The bad news
The latest data from the Kaspersky Security Network (KSN) has detected 8,493,806 web threats in Singapore in 2020, an 82% increase from 4,657,235 in 2019.
Singapore retaining its 10th position as the source of online threats (caused by servers hosted in the country) in 2020 with 17,230,348 incidents detected, a 50% increase as compared to the year before.
“Singapore remains in the top 10 list globally in terms of being a source of online threats, which is a by-product of the country’s highly developed digital ecosystem and its role as the regional data hub, where cloud providers locate their infrastructure. Such qualities are shared by the countries which make up the top threat sources list,” said Yeo Siang Tiong, general manager for Southeast Asia at Kaspersky.
Maybe good news?
Instances of detected local threats decreased by 39% in 2020 to hit 4,414,623 – again, the lowest in Southeast Asia - suggesting that Singaporeans have improved their cyber hygiene when it comes to mitigating the spread of malware via removable USB drives, CDs, DVDs and other “offline” methods.
From the table above, it is clear that the incidence of web-based threats was on an upward trajectory from June 2020, with the impact of ‘circuit-breaker’ measures being fully felt by both businesses and individuals. This could be attributed to threat actors ramping up their activity to take advantage of the continued existence of poorly-implemented IT infrastructures and weak cyber hygiene practices of employees when businesses rushed to adopt work-from-home arrangements.
Web-based threats – or online threats – are malware programs that can target someone while using the Internet. These browser-based threats include a range of malicious software programs that are designed to infect victims’ computers.
In Southeast Asia, the top five attack vectors of web threats in 2020 remained the same as from the year before: most cases are malware in web traffic found during browsing scenarios where users visit infected sites or online advertisements performing unfair action.

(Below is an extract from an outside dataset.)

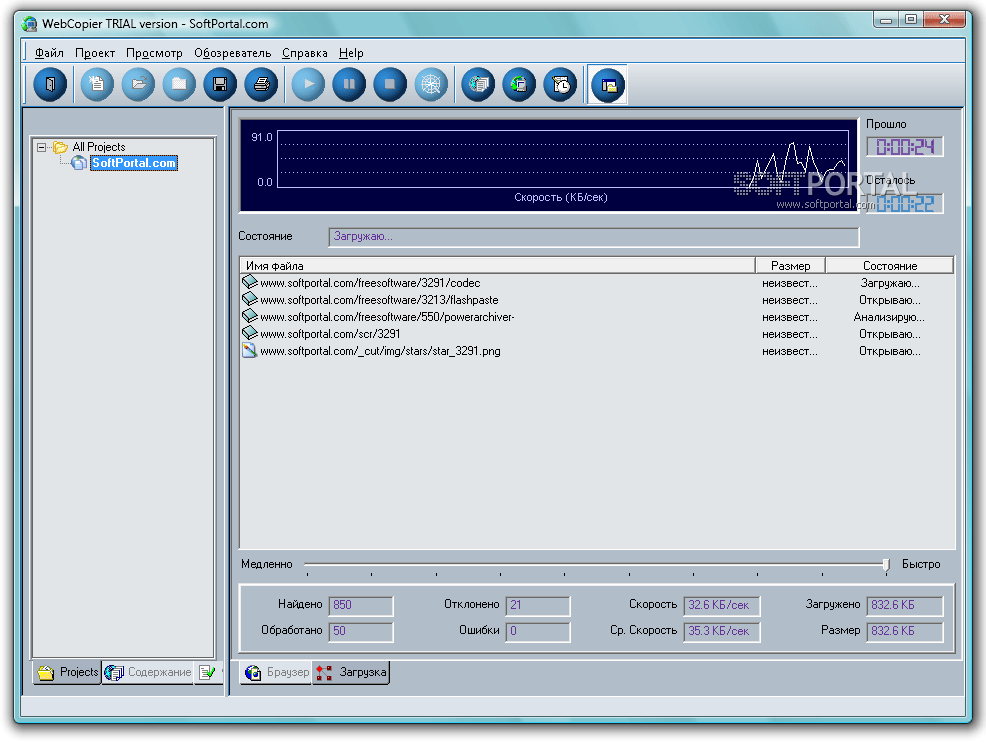Image resolution: width=986 pixels, height=743 pixels.
Task: Open the Проект menu
Action: pyautogui.click(x=95, y=53)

Other sources include unintentional downloads of programs or files from the Internet; downloading malicious attachments from online email services; browser extensions activity; and downloading malicious components or communications with command and control, run by other malware. While web-mining activity continued to fall in 2020, the number of users faced with web-skimmers using Trojan Password Stealing Ware to steal user account information grew by 20%.
“As the government further tightens regulations and continues to build up its cyber-defences, it remains essential for businesses and individuals to remember that cybercriminals never sleep. Hence our security solutions should be automated, intelligence-based, and proactive,” concluded Yeo.
Tips for companies:
- Ensure your employees have all they need to securely work from home and know who to contact if they face an IT or security issue.
- Schedule basic security awareness training for your employees. This can be done online and cover essential practices, such as account and password management, email security, endpoint security and web browsing.
- Take key data protection measures including switching on password protection, encrypting work devices and ensuring data is backed up.
- Ensure devices, software, applications and services are kept updated with the latest patches.
- Install proven protection software, on all endpoints, including mobile devices, and switch on firewalls. Small and midrange enterprises can also opt to use a Kaspersky Endpoint Detection and Response Optimum to boost their defences against complex threats.
- Ensure you have access to the latest threat intelligence to bolster your protection solution. For example, Kaspersky offers a free COVID-19-related threat data feed.
- Double-check the protection available on mobile devices. It should enable anti-theft capabilities such as remote device location, locking and wiping of data, screen locking, passwords and biometric security features like Face ID or Touch ID, as well as enable application controls to ensure only approved applications are used by employees.
- In addition to physical endpoints, it is important to protect cloud workloads and virtual desktop infrastructure.
Tips for users working from home
- Ensure your router supports and works smoothly when transmitting Wi-Fi to several devices simultaneously, even when multiple workers are online and there is heavy traffic (as is the case when using video conferencing).
- Regularly update your router to avoid potential security issues.
- Set up strong passwords for your router and Wi-Fi network.
- If you can, only do work on devices provided by your employer. Putting corporate information on your personal devices could lead to potential security and confidentiality issues.
- Do not share your work account details with anybody else, even if it seems a good idea at the time.
- Always feel able to speak to your employer’s IT or IT security team if you have any concerns or issues while working from home.
- Follow the rules of cyber hygiene: use strong passwords for all accounts, do not open suspicious links from emails and IMs, never install software from third-party markets, be alert and use a reliable security solution.